** ASSIGNMENT **
Report how many lines in the entries below have the word "Expand" in them, and give no other words.

** SOURCE RECORDS **
○ ○ ○ ○

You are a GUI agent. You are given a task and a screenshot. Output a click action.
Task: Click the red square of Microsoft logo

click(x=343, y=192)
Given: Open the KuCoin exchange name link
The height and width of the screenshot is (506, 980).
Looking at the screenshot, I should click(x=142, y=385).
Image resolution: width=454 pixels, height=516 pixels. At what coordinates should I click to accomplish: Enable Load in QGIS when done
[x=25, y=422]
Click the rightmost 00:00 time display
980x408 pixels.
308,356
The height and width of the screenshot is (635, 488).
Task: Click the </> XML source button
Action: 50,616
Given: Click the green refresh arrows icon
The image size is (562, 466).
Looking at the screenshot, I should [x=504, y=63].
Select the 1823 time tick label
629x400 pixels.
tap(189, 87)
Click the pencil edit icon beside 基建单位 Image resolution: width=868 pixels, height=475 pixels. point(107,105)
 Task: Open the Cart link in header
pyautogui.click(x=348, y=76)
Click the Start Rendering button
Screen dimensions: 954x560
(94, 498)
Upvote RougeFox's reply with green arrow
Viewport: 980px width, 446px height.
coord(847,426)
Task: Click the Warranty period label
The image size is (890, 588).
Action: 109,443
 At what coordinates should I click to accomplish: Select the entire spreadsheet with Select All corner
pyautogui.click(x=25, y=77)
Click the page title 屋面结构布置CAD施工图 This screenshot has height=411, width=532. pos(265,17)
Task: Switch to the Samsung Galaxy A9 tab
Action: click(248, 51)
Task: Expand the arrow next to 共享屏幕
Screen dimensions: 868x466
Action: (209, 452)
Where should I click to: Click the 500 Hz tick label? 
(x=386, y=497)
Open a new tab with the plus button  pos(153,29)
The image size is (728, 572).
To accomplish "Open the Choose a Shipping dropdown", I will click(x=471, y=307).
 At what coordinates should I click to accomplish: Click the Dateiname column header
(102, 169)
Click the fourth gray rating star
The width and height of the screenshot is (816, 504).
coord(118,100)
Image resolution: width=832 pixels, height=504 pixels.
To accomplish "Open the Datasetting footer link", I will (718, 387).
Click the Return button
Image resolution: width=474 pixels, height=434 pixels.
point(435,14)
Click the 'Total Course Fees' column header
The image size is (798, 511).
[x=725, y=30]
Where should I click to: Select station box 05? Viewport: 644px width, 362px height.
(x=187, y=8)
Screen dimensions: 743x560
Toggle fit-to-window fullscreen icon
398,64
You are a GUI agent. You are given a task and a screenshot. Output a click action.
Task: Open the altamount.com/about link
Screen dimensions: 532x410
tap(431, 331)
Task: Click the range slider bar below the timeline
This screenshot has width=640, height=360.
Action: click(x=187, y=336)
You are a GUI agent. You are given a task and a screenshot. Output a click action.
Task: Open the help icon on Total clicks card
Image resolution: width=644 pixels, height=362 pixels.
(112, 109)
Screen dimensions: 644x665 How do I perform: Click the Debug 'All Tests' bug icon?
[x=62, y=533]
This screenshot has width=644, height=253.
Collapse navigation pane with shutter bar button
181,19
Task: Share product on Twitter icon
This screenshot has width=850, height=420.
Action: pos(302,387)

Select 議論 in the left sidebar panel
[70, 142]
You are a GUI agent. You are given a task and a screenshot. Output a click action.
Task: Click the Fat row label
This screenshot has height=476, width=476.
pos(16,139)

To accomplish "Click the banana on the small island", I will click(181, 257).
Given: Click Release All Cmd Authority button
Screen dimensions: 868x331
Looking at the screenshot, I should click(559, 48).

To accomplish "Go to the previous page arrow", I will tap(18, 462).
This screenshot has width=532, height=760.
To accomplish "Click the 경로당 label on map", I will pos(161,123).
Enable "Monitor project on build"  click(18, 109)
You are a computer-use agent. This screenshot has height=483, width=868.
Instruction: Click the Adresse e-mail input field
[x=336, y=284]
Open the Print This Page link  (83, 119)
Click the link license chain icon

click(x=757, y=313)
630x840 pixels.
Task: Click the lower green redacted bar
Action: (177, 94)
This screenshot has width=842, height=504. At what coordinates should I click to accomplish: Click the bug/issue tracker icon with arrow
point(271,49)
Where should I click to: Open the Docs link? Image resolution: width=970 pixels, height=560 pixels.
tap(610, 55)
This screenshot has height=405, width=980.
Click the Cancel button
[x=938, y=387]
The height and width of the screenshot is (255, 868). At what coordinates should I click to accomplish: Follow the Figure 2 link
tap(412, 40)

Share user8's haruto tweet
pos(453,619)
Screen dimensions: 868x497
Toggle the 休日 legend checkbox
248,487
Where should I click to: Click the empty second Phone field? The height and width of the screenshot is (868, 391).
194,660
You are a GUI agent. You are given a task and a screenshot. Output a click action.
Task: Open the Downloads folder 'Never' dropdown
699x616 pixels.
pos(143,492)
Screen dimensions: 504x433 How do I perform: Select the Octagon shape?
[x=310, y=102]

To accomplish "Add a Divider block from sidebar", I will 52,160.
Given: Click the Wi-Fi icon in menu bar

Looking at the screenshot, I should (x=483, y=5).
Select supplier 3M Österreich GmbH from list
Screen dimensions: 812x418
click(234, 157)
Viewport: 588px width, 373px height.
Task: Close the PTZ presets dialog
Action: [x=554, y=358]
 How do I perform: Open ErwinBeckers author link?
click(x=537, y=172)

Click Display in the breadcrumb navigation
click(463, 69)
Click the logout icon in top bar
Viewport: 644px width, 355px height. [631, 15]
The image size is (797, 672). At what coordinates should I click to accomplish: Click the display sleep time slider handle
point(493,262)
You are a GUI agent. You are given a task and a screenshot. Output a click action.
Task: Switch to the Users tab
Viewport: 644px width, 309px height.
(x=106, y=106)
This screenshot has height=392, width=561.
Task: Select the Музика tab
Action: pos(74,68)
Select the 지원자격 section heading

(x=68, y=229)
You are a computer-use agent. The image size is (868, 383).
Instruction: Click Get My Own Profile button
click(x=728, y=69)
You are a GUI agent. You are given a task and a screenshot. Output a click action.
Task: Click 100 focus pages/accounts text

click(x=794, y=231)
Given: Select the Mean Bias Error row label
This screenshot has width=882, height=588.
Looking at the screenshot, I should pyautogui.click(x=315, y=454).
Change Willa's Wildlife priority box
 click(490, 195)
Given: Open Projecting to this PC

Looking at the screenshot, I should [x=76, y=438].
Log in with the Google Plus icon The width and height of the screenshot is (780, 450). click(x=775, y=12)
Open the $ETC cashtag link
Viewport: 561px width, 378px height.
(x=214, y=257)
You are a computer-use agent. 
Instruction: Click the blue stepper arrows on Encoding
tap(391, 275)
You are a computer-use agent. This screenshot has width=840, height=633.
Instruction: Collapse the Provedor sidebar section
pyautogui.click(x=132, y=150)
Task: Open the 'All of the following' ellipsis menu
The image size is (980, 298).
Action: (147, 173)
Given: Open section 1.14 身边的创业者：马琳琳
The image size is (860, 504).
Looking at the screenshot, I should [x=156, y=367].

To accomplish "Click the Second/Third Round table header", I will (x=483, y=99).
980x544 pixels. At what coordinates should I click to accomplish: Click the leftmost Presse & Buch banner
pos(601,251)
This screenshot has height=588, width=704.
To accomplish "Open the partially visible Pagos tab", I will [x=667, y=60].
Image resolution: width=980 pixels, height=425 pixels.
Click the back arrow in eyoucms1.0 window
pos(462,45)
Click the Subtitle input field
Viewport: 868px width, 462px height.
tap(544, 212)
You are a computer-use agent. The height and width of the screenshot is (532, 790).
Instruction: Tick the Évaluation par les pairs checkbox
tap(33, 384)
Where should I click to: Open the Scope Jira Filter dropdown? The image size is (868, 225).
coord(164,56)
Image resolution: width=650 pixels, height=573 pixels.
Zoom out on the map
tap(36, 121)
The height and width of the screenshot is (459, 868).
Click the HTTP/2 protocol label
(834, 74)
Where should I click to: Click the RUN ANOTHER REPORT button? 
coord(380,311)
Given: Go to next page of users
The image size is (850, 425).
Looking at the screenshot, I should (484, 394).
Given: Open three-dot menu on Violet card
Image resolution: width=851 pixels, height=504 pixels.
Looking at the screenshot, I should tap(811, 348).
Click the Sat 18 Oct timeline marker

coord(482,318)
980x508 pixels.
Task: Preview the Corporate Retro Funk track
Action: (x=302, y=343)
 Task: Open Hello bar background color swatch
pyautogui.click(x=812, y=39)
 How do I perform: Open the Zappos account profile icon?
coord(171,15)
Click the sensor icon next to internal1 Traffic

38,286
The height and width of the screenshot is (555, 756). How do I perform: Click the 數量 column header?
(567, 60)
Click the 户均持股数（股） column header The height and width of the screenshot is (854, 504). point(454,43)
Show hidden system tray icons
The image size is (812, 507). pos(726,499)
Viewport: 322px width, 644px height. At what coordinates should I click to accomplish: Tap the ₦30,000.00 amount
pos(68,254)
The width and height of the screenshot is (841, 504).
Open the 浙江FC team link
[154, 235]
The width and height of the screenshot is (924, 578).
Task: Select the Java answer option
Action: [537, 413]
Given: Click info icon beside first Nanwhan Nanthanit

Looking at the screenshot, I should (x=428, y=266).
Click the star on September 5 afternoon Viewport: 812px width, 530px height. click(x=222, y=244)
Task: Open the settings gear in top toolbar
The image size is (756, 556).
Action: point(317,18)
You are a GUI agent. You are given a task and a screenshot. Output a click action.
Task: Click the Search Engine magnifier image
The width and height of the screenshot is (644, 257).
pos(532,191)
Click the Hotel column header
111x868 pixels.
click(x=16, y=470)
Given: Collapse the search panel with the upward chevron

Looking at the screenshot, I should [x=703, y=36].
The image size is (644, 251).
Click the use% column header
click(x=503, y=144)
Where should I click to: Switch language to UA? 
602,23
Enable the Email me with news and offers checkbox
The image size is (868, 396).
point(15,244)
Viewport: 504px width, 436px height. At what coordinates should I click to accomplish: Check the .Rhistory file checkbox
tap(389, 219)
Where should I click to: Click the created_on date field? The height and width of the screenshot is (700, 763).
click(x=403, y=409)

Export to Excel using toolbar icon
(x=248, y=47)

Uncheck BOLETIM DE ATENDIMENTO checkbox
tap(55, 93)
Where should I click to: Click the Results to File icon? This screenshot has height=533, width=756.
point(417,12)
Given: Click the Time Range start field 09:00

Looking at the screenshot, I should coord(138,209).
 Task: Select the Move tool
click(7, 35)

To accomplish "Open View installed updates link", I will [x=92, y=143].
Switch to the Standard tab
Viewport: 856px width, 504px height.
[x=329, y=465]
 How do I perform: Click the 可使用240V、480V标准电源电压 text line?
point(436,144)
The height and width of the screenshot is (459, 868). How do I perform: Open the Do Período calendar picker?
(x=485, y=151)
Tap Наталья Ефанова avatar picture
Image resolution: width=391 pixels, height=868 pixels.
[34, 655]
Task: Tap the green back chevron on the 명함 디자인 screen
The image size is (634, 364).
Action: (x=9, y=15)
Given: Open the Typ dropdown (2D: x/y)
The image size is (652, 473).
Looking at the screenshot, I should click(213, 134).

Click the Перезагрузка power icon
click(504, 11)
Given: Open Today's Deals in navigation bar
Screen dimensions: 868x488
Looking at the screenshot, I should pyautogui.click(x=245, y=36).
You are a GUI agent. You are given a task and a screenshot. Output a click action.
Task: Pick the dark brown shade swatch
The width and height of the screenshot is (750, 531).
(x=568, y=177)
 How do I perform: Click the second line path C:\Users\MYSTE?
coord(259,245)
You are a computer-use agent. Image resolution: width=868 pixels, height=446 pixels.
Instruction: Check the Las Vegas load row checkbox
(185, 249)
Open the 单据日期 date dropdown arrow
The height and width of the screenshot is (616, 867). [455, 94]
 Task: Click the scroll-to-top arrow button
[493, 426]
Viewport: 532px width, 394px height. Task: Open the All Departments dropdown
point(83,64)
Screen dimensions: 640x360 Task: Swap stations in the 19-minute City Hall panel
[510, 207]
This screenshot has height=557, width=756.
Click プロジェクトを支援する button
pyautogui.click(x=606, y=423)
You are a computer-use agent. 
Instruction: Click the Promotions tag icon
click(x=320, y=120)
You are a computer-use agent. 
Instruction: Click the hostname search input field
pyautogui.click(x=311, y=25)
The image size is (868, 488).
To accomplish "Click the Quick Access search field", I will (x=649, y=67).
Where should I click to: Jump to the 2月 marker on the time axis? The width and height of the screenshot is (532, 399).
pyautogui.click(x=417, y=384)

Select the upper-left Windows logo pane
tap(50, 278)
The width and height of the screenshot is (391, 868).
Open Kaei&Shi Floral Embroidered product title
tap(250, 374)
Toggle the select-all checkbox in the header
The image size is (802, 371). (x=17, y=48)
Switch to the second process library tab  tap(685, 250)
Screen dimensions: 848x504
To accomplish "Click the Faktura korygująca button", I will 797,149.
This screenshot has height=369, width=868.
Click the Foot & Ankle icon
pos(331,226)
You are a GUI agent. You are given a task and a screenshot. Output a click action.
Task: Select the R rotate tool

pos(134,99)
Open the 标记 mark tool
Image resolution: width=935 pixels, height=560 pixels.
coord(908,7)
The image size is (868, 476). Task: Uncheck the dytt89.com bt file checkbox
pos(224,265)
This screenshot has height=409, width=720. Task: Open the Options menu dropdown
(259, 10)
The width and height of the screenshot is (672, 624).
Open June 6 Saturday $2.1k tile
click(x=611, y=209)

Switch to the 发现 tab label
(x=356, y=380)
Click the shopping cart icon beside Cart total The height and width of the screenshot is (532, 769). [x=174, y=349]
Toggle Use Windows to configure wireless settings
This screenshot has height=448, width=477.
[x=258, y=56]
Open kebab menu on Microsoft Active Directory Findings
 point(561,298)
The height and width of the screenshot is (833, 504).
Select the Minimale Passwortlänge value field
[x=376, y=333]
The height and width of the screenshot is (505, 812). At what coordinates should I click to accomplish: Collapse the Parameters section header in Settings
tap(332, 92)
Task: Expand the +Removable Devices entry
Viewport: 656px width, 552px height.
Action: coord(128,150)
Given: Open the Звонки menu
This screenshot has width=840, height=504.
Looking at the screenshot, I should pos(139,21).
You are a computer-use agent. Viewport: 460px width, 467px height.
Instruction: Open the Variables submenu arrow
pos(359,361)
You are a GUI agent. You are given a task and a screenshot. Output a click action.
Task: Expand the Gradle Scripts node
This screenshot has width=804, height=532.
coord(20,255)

○ ○ ○ ○

** EXPECTED ANSWER **
3